In the reply, give back exactly the lines from the one with "Instruction: Attach a" through the last line of the records, without pictures.
***
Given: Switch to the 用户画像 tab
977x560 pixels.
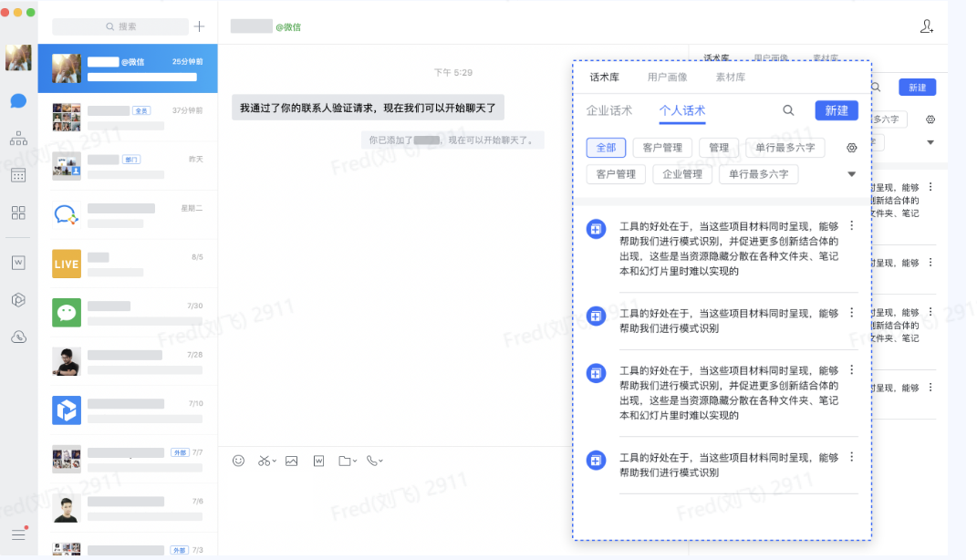Looking at the screenshot, I should [667, 78].
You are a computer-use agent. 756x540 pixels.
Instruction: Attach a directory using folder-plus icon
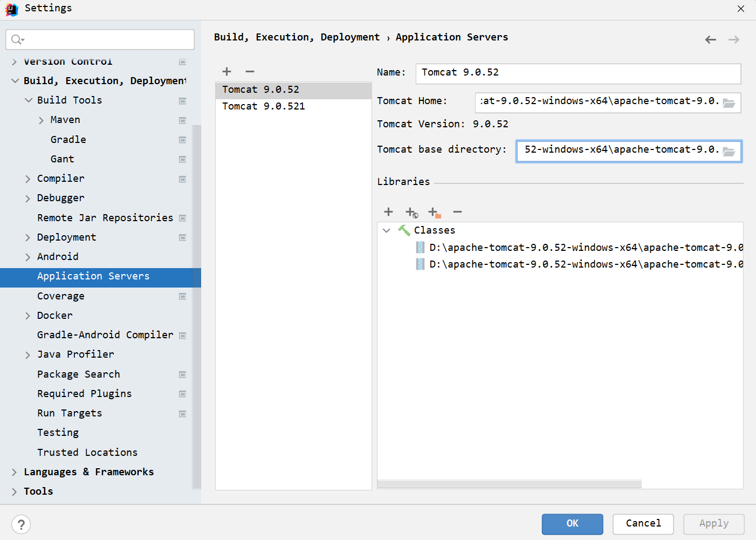click(434, 212)
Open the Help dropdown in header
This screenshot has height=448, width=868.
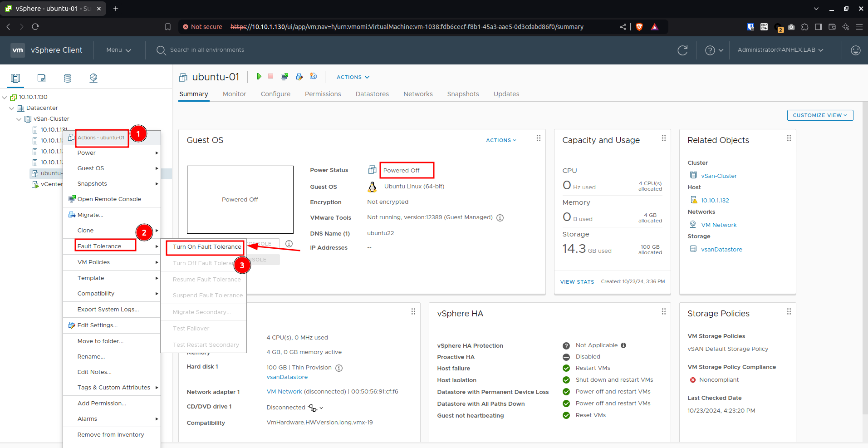(x=714, y=50)
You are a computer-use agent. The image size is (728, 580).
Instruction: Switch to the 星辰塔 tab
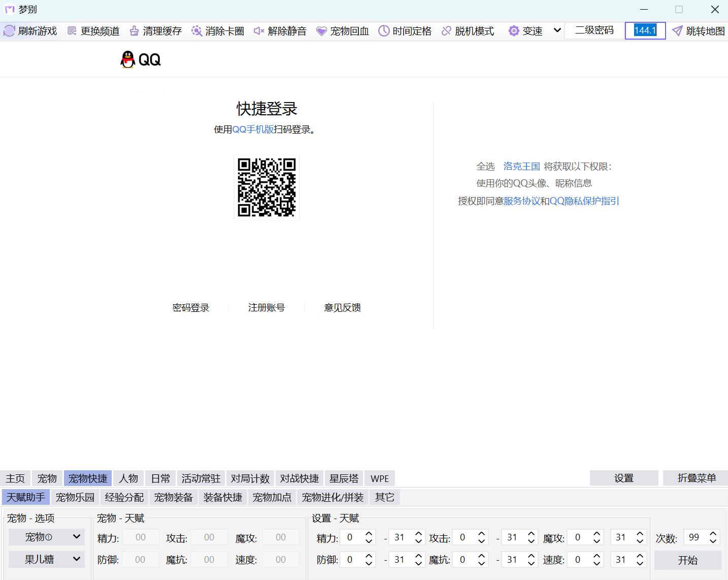point(344,478)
***
Solution to this problem
Instruction: Attach a directory using folder-plus icon
click(434, 212)
Open the Help dropdown in header
This screenshot has height=448, width=868.
(x=714, y=50)
You are a computer-use agent. The image size is (728, 580).
Instruction: Switch to the 星辰塔 tab
point(344,478)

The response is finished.